*PROBLEM REQUIREMENTS:*
The records that follow are to be given again exactly.

*** Opening INPUT ***

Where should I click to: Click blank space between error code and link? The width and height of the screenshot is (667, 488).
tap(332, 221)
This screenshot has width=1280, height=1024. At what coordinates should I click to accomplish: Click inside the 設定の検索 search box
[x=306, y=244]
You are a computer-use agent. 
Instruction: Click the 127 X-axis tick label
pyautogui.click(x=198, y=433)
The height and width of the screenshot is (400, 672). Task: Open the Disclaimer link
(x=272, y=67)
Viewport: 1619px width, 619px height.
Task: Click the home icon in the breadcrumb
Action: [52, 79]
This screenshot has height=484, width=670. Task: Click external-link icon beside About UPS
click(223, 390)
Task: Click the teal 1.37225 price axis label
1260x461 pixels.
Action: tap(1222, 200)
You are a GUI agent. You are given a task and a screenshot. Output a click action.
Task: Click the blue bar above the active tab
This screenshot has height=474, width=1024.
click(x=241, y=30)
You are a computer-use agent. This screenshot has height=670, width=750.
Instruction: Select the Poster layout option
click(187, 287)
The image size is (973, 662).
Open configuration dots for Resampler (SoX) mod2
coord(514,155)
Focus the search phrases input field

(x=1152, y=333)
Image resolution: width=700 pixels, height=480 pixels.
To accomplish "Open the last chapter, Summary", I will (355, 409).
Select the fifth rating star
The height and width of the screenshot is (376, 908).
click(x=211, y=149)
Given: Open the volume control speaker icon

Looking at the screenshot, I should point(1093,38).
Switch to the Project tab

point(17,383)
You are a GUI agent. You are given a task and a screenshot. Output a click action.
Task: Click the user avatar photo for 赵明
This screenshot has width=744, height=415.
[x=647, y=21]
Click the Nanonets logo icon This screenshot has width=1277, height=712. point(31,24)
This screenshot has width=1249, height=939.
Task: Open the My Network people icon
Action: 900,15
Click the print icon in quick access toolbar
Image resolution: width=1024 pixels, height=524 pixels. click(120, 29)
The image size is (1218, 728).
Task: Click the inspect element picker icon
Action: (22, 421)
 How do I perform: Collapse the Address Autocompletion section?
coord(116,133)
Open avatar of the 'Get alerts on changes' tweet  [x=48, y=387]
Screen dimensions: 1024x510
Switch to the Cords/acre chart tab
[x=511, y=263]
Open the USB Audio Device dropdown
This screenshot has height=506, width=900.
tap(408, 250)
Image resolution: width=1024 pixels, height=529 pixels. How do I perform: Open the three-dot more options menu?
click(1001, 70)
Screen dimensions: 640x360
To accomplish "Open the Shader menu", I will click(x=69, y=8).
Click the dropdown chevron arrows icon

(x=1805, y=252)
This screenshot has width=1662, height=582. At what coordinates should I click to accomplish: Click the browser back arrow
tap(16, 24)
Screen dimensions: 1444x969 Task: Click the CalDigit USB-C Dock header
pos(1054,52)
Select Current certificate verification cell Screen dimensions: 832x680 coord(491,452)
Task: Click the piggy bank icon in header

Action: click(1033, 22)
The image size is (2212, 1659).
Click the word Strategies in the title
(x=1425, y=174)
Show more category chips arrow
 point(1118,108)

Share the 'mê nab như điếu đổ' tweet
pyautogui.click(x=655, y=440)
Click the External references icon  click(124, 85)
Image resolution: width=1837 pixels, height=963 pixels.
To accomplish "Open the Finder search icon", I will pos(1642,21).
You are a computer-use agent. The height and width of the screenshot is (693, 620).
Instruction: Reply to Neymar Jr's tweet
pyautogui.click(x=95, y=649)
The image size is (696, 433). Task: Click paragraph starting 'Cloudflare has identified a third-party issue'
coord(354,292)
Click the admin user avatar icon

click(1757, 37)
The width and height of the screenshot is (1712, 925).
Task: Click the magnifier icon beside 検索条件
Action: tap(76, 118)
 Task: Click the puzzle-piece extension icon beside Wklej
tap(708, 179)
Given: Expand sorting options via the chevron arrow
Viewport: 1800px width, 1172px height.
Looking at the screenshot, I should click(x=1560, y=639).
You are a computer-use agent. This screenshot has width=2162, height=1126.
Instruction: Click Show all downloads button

*** Closing INPUT ***

*EXERCISE RESULT:*
Where should I click to: Click blank space between error code and link? The width and height of the screenshot is (667, 488).
tap(332, 221)
This screenshot has width=1280, height=1024. At what coordinates should I click to accomplish: Click inside the 設定の検索 search box
[x=306, y=244]
You are a computer-use agent. 
Instruction: Click the 127 X-axis tick label
pyautogui.click(x=198, y=433)
The height and width of the screenshot is (400, 672). Task: Open the Disclaimer link
(x=272, y=67)
Viewport: 1619px width, 619px height.
Task: Click the home icon in the breadcrumb
Action: [52, 79]
This screenshot has height=484, width=670. Task: Click external-link icon beside About UPS
click(223, 390)
Task: Click the teal 1.37225 price axis label
1260x461 pixels.
Action: tap(1222, 200)
You are a GUI agent. You are given a task and a screenshot. Output a click action.
Task: Click the blue bar above the active tab
This screenshot has height=474, width=1024.
click(x=241, y=30)
You are a computer-use agent. This screenshot has height=670, width=750.
Instruction: Select the Poster layout option
click(187, 287)
The image size is (973, 662).
Open configuration dots for Resampler (SoX) mod2
coord(514,155)
Focus the search phrases input field

(x=1152, y=333)
Image resolution: width=700 pixels, height=480 pixels.
To accomplish "Open the last chapter, Summary", I will (355, 409).
Select the fifth rating star
The height and width of the screenshot is (376, 908).
click(x=211, y=149)
Given: Open the volume control speaker icon

Looking at the screenshot, I should point(1093,38).
Switch to the Project tab

point(17,383)
You are a GUI agent. You are given a task and a screenshot. Output a click action.
Task: Click the user avatar photo for 赵明
This screenshot has width=744, height=415.
[x=647, y=21]
Click the Nanonets logo icon This screenshot has width=1277, height=712. point(31,24)
This screenshot has width=1249, height=939.
Task: Open the My Network people icon
Action: 900,15
Click the print icon in quick access toolbar
Image resolution: width=1024 pixels, height=524 pixels. click(120, 29)
The image size is (1218, 728).
Task: Click the inspect element picker icon
Action: (22, 421)
 How do I perform: Collapse the Address Autocompletion section?
coord(116,133)
Open avatar of the 'Get alerts on changes' tweet  [x=48, y=387]
Screen dimensions: 1024x510
Switch to the Cords/acre chart tab
[x=511, y=263]
Open the USB Audio Device dropdown
This screenshot has height=506, width=900.
tap(408, 250)
Image resolution: width=1024 pixels, height=529 pixels. How do I perform: Open the three-dot more options menu?
click(1001, 70)
Screen dimensions: 640x360
To accomplish "Open the Shader menu", I will click(x=69, y=8).
Click the dropdown chevron arrows icon

(x=1805, y=252)
This screenshot has width=1662, height=582. At what coordinates should I click to accomplish: Click the browser back arrow
tap(16, 24)
Screen dimensions: 1444x969 Task: Click the CalDigit USB-C Dock header
pos(1054,52)
Select Current certificate verification cell Screen dimensions: 832x680 coord(491,452)
Task: Click the piggy bank icon in header

Action: click(1033, 22)
The image size is (2212, 1659).
Click the word Strategies in the title
(x=1425, y=174)
Show more category chips arrow
 point(1118,108)

Share the 'mê nab như điếu đổ' tweet
pyautogui.click(x=655, y=440)
Click the External references icon  click(124, 85)
Image resolution: width=1837 pixels, height=963 pixels.
To accomplish "Open the Finder search icon", I will pos(1642,21).
You are a computer-use agent. The height and width of the screenshot is (693, 620).
Instruction: Reply to Neymar Jr's tweet
pyautogui.click(x=95, y=649)
The image size is (696, 433). Task: Click paragraph starting 'Cloudflare has identified a third-party issue'
coord(354,292)
Click the admin user avatar icon

click(1757, 37)
The width and height of the screenshot is (1712, 925).
Task: Click the magnifier icon beside 検索条件
Action: tap(76, 118)
 Task: Click the puzzle-piece extension icon beside Wklej
tap(708, 179)
Given: Expand sorting options via the chevron arrow
Viewport: 1800px width, 1172px height.
Looking at the screenshot, I should click(x=1560, y=639).
You are a computer-use agent. This screenshot has width=2162, height=1126.
Instruction: Click Show all downloads button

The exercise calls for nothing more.